### Tâches à réaliser:
1. Recopiez fidèlement le passage de l'entretien sur le féminisme, en commençant à « Angélique Gérard : Mon » et en terminant à « de discrimination tomberont. ».
2. Rédigez la suite de l'entretien sur le féminisme, à partir de sa dernière phrase.

### Extrait choisi:
Angélique Gérard : Unique. Comme tous les autres féminismes. La femme est plurielle, et le féminisme ne nous définit pas. Il y a autant de féminismes que de féministes, chacun.e avec ses choix de vie, ses principes et ses convictions. J’ai remarqué qu’il y a une tendance actuellement à jouer à celui ou celle qui sera plus féministe que l’autre ! Les gens jugent le féminisme des autres comme s’il n’y en avait qu’un. Pour moi, c’est perdre l’objectif de vue. Nous ne devons pas nous concentrer sur nos désaccords, qu’une telle soit contre l’allaitement ou la prostitution, que l’autre porte le voile, ne souhaite pas avoir d’enfant et que sa voisine en ait trop et ne travaille pas…

Le plus important c’est définitivement ce qui nous lie, le combat qui nous rapproche. Comme s’amuse à le souligner très justement l’actrice et metteuse en scène Noémie de Lattre : pour savoir si on est féministe, il suffit de répondre aux deux questions publiées sur le site Areyouafeminist.com : « Pensez-vous que tous les êtres humains sont égaux ? » et « Pensez-vous que les femmes sont des êtres humains ? » Si vous avez répondu oui deux fois, félicitations, vous êtes féministe !

Vous citez de nombreuses féministes qui ont jalonné l’histoire, quelle est celle qui vous inspire le plus et pourquoi ?

Angélique Gérard : Mon féminisme est sûrement empreint du chemin et de l’idéologie de beaucoup d’entre elles. Convaincue que la convergence des luttes constitue un point clé de l’accès à l’égalité dans notre société, si je devais n’en citer qu’une, ce serait Christiane Taubira, et ce alors que d’autres points de vue nous éloignent. C’est elle qui à mon sens est la plus ouverte et moderne des dirigeantes activistes actuelles. Elle déclarait en 2018 dans Libération : « Le combat féministe peut entraîner avec lui tous les autres combats car son essence est la revendication qu’aucune différence de traitement n’est acceptable sur la simple base d’une différence physique ou de choix de vie. Si nous nous accordons sur cette valeur de base, alors tous les autres types de discrimination tomberont.

### Section des données:
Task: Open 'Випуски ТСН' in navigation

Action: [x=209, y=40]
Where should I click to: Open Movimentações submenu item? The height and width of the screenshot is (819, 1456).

### Réponses dans l'ordre:
1.
Angélique Gérard : Mon féminisme est sûrement empreint du chemin et de l’idéologie de beaucoup d’entre elles. Convaincue que la convergence des luttes constitue un point clé de l’accès à l’égalité dans notre société, si je devais n’en citer qu’une, ce serait Christiane Taubira, et ce alors que d’autres points de vue nous éloignent. C’est elle qui à mon sens est la plus ouverte et moderne des dirigeantes activistes actuelles. Elle déclarait en 2018 dans Libération : « Le combat féministe peut entraîner avec lui tous les autres combats car son essence est la revendication qu’aucune différence de traitement n’est acceptable sur la simple base d’une différence physique ou de choix de vie. Si nous nous accordons sur cette valeur de base, alors tous les autres types de discrimination tomberont.

2.
C’est pour avoir compartimenté les combats que le mouvement féministe s’est affaibli. Ce qui peut assurer l’efficacité des luttes, c’est la possible convergence de celles-ci. » Quant à sa vision du féminisme, que je partage également, elle confiait au NouvelObs : « Le féminisme est un humanisme, ce n’est pas une guerre de tranchées. Etre impitoyable envers un comportement sexiste n’est pas faire la guerre à l’autre sexe. […] Il faut comprendre que le combat féministe n’est pas de justifier que les femmes méritent leur place au pouvoir, mais de faire appliquer leur droit inaliénable d’accéder à toutes les sphères de la société. Ce droit est entravé sans motif valable depuis bien trop longtemps […] Le débat qui doit avoir lieu aujourd’hui, c’est comment éradiquer les prétextes qui justifient ces discriminations. » 

Vous avez un parcours exceptionnel et pourtant rien n’était tracé, vous avez dû vous battre, quel est votre fil conducteur ?

Angélique Gérard : Je l’évoque effectivement dans mon livre, je pense que ma ligne de conduite n’a jamais changé et c’est ce qui m’a guidée dans mon parcours de vie. J’ai toujours été déterminée dans mes choix et engagée. Dans mes actes, mes ambitions, mais aussi dans des relations de qualité, au travail comme dans ma vie personnelle. Le fait d’avoir maintenu des relations saines sur le long terme a d’ailleurs largement contribué à renforcer ma confiance en moi. La famille et l’entourage sont déterminants pour affronter les obstacles du quotidien et conserver un esprit critique et lucide en toutes circonstances.

Mon hygiène de vie, réglée et rigoureuse, est par ailleurs marquée par le même principe. J’ai toujours pris soin de moi, aussi bien physiquement que mentalement. Et cela passe forcément pour moi par la pratique d’une activité sportive et une hygiène alimentaire stricte, ce qui me correspond et contribue à mon équilibre.

Vous êtes aujourd’hui un « role model » pour de nombreuses jeunes femmes de par votre parcours professionnel, vos actions en tant que Business Angel et mentor, quels conseils leur donnez-vous ?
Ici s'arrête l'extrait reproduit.